Aşağıdaki, milletvekili adaylarından beklentileri anlatan yazıyı lütfen kaldığı yerden sürdürün.

§ **Verilen metin**
↓

Nasıl bir vekil istiyoruz?

Milletvekili adaylarımız belli oldu…

Artık onları zorlu bir sınav ve süreç bekliyor. 

Her birinin heyecanları, tutkuları, özlemleri, ümitleri çok büyük. Her biri, hayatında kurmadığı hayallerin, düşlerin yoğunluğunu yaşıyor. Her biri, nereden nereye geldiğinin ve nereden nereye gideceğinin muhasebesini yapıyor. Adaylık kimine hayal, kimine rüya, kimine ulaşılması mucize gibi geliyor. 
Peki ya onları seçecek olanlar? 
Adayların hayalleri, umutları olur da, onları seçecek olanların olmaz mı? Adaylarımız bu sorunun farkındalar mı bilmiyorum ama ben onlara hatırlatmak istiyorum. Bu seçimlerin önemini, kimlerin bu seçimlere umut bağladığını, onlardan neler beklenildiğini, nasıl bir vekil aradığımızı onlara hatırlatmak istiyorum. 
Bu seçimleri farklı kılan özellikler nelerdir? 
Bu seçimler, Kobané direnişinin devamı niteliğindedir. Kobané direnişi, bir anlamada Kürtlerin yeniden varoluşuydu. Kürtlerin onuru, prestiji, dünya arenasındaki duruşuydu. Bu bakımdan adaylarımız, Kobané ruhunu taşımak zorundalar. Kobané direnişi kadar yüreği geniş, umutları sağlam, mücadele azmiyle donatılmış, zafer çığlıklarını göğe çıkarabilecek bir enerjide olmak zorundalar. 
Eğer benim adayım Kobané ruhuyla çalışmayacaksa, bulunduğu mevkiyi derhal bırakmalıdır. Türkiye, provokasyonun en yoğun yaşanacağı bir döneme giriyor. Her yerden, her adımda provokasyon çabaları olacaktır. Bu çabalar,  HDP’yi yıpratmak ve seçimlerde başarısız kılmak için yapılacaktır. Umulmadık yerlerden, umulmadık kişilerden, beklenmedik zamanlarda sinsi planlarla sahneye çıkılacaktır. 

Adaylarımız, bu provokasyonlara hazırlıklı olmak zorundalar. Nerede, neyi nasıl yapacağını çok iyi bilmek zorundalar. Bir taraftan bükülmeyecek kadar militan, bir taraftan da her adımda halkı doğru yönlendirebilecek bir lider olmak zorundalar. Olaylara ve provokasyonlara karşı sakin, tedbirli, dirençli ve dayanıklı olmak zorundalar. Yanlış adımlar atmamalı, sıradan insanlar gibi davranmamalı ve lider ruhlu olduğunu her adımda hissettirebilmeliler.

↑

§ **Veri satırları**
↓

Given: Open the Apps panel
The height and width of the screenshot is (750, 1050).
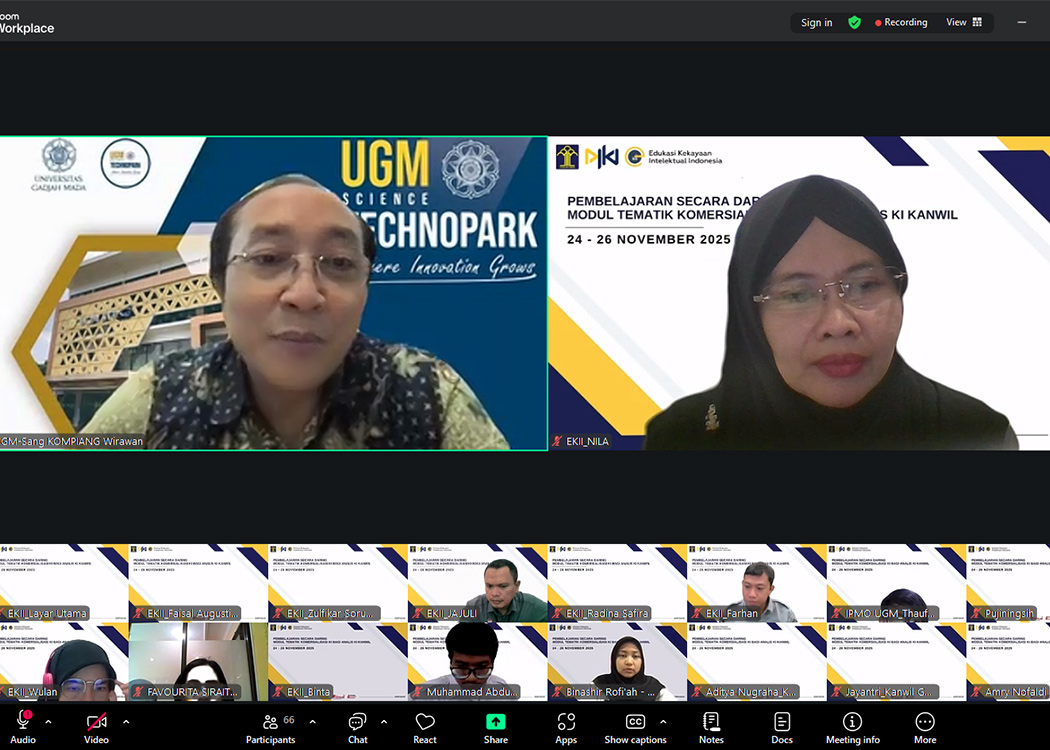Looking at the screenshot, I should (566, 727).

↑

§ **Sonuç aşağıda**
Bunun yanında, bu toprakların şu an en çok ihtiyaç duyduğu şey, barış ortamı. Barış ortamı da çözüm sürecinden geçer. 
Adaylarımız, çözüm süreci ekseninde bir seçim çalışması yapmalılar. Çözüm sürecinin zarar görmesi demek barışın, demokrasinin zarar görmesi demektir. Yani bu ülkedeki milyonlarca insanımızın hayallerinin zarar görmesi demektir. Bu yüzden adaylarımız, çözüm sürecini zenginleştirecek ve hızlandıracak bir yetkinlikte olmak zorundalar. Bu sürece yeni fikirler, yeni adımlar kazandırmak zorundalar. 
Milletvekili adaylarımız militarist, saldırgan ve sıradan davranmamalı, yapıcı ve sabırlı davranmalıdır. Doğru ve yerinde çözümlemeler yapabilen olmalıdır. HDP, geleneksel aşiretçi ve yerelci zihniyete karşı kurulmuş bir partidir. Kürt siyasetinde çürümüş siyasi anlayışları, geleneksel siyasi örgütlenmeleri değiştirecek bir partidir. HDP, Kürt siyasetindeki yanlış örgütlenmeleri, aşiretçi zihniyete dayalı gruplaşmaları, torpilleşmeyi, insan kayırmacılığı, ahbaplığı kökten bitirmeyi planlayan bir partidir. Yoksulla zengini, kadınla erkeği, farklı kültürel kimlikleri, farklı anlayışları demokratik zeminde özgürleştirmeyi ve eşitlemeyi hedefleyen bir partidir.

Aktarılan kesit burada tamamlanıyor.